*** Opening Reading passage ***

Government funding schemes add to LIBOR headache
Governments across the world moved quickly at the start of the coronavirus crisis with a range of schemes to provide financial assistance to businesses affected by lockdowns and social distancing. Banks and other lenders are encouraged to extend loans to enable businesses to ride out the COVID-19 storm engulfing economies.
Indications are though, at least in the UK, the majority of loans approved so far use LIBOR, the interest rate benchmark discredited after the 2008 financial crisis when authorities found traders were manipulating it to make a profit.
While the UK’s Financial Conduct Authority (FCA) has extended its deadline for ending the use of Sterling LIBOR in new loans until the end of March 2021, lenders are only adding to eye-watering level of LIBOR exposed loan agreements currently on their books. New loans, as well as legacy debt using LIBOR, will need remediation before December 2021 when panel banks are able to stop issuing the rate.

*** Closing Reading passage ***
*** Opening Information provided ***

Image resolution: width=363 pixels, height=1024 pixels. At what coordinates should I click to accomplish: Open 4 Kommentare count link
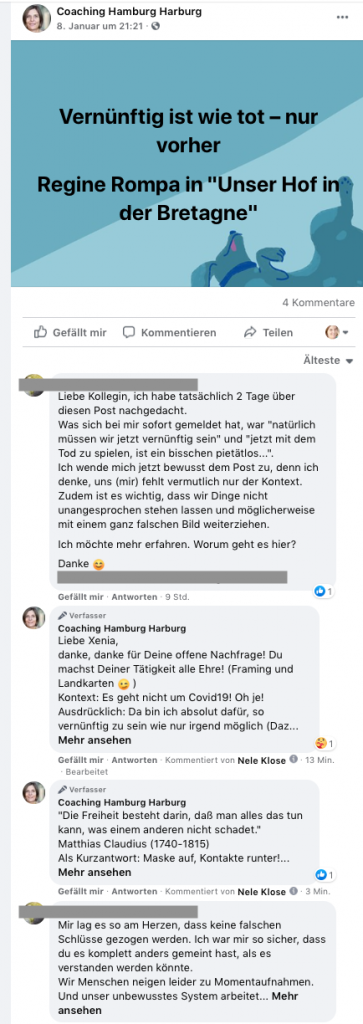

*** Closing Information provided ***

### Task A:
Sum up the LIBOR article in two sentences.
### Task B:
Turn the paragraph of the LIBOR article that opens with "While the UK’s Financial Conduct Authority" into a short bulleted list that keeps its main facts.
### Task C:
Duplicate word for word the passage of the LIBOR article from "Indications are though, at" up to and including "issuing the rate.".

### Exercise solution A:
Early in the coronavirus crisis, governments set up schemes to help businesses hurt by lockdowns and social distancing, and lenders are encouraged to extend loans to them. In the UK, at least, indications are that most loans approved so far use LIBOR, a benchmark discredited after the 2008 financial crisis, which adds to lenders' LIBOR exposure ahead of the December 2021 date when panel banks can stop issuing the rate.

### Exercise solution B:
- The FCA has extended its deadline for ending Sterling LIBOR in new loans to the end of March 2021.
- Lenders are still adding to the very high level of LIBOR-exposed loan agreements on their books.
- New loans and legacy debt using LIBOR will need remediation before December 2021.
- In December 2021, panel banks will be able to stop issuing the rate.

### Exercise solution C:
Indications are though, at least in the UK, the majority of loans approved so far use LIBOR, the interest rate benchmark discredited after the 2008 financial crisis when authorities found traders were manipulating it to make a profit.
While the UK’s Financial Conduct Authority (FCA) has extended its deadline for ending the use of Sterling LIBOR in new loans until the end of March 2021, lenders are only adding to eye-watering level of LIBOR exposed loan agreements currently on their books. New loans, as well as legacy debt using LIBOR, will need remediation before December 2021 when panel banks are able to stop issuing the rate.